[Opening LISTED RECORDS section]

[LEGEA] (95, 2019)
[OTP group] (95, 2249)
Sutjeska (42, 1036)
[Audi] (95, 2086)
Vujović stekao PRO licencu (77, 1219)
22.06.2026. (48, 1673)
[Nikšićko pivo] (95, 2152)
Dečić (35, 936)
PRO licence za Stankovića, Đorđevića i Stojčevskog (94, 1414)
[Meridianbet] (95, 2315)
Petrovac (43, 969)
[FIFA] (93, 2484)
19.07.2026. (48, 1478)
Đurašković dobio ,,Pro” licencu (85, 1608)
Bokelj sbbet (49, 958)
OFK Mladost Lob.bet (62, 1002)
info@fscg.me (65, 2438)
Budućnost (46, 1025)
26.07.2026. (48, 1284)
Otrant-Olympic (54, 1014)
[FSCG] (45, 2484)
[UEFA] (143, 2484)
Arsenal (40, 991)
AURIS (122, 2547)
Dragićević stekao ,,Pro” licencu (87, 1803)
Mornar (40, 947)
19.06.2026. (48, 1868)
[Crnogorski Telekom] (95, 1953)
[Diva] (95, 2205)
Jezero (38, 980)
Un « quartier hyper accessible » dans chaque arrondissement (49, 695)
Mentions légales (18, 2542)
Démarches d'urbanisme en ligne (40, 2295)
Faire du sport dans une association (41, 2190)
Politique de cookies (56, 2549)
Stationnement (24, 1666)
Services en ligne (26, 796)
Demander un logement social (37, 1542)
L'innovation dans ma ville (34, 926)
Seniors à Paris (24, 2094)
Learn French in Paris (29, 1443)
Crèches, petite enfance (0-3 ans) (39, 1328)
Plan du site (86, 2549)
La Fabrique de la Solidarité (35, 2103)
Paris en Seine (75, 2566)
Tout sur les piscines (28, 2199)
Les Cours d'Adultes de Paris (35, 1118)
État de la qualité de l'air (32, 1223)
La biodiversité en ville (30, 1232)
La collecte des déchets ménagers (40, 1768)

[Closing LISTED RECORDS section]

# YOUR OBJECTIVE
Give back every entry exactly, with nothing left out.

# EXERCISE SOLUTION
[LEGEA] (95, 2019)
[OTP group] (95, 2249)
Sutjeska (42, 1036)
[Audi] (95, 2086)
Vujović stekao PRO licencu (77, 1219)
22.06.2026. (48, 1673)
[Nikšićko pivo] (95, 2152)
Dečić (35, 936)
PRO licence za Stankovića, Đorđevića i Stojčevskog (94, 1414)
[Meridianbet] (95, 2315)
Petrovac (43, 969)
[FIFA] (93, 2484)
19.07.2026. (48, 1478)
Đurašković dobio ,,Pro” licencu (85, 1608)
Bokelj sbbet (49, 958)
OFK Mladost Lob.bet (62, 1002)
info@fscg.me (65, 2438)
Budućnost (46, 1025)
26.07.2026. (48, 1284)
Otrant-Olympic (54, 1014)
[FSCG] (45, 2484)
[UEFA] (143, 2484)
Arsenal (40, 991)
AURIS (122, 2547)
Dragićević stekao ,,Pro” licencu (87, 1803)
Mornar (40, 947)
19.06.2026. (48, 1868)
[Crnogorski Telekom] (95, 1953)
[Diva] (95, 2205)
Jezero (38, 980)
Un « quartier hyper accessible » dans chaque arrondissement (49, 695)
Mentions légales (18, 2542)
Démarches d'urbanisme en ligne (40, 2295)
Faire du sport dans une association (41, 2190)
Politique de cookies (56, 2549)
Stationnement (24, 1666)
Services en ligne (26, 796)
Demander un logement social (37, 1542)
L'innovation dans ma ville (34, 926)
Seniors à Paris (24, 2094)
Learn French in Paris (29, 1443)
Crèches, petite enfance (0-3 ans) (39, 1328)
Plan du site (86, 2549)
La Fabrique de la Solidarité (35, 2103)
Paris en Seine (75, 2566)
Tout sur les piscines (28, 2199)
Les Cours d'Adultes de Paris (35, 1118)
État de la qualité de l'air (32, 1223)
La biodiversité en ville (30, 1232)
La collecte des déchets ménagers (40, 1768)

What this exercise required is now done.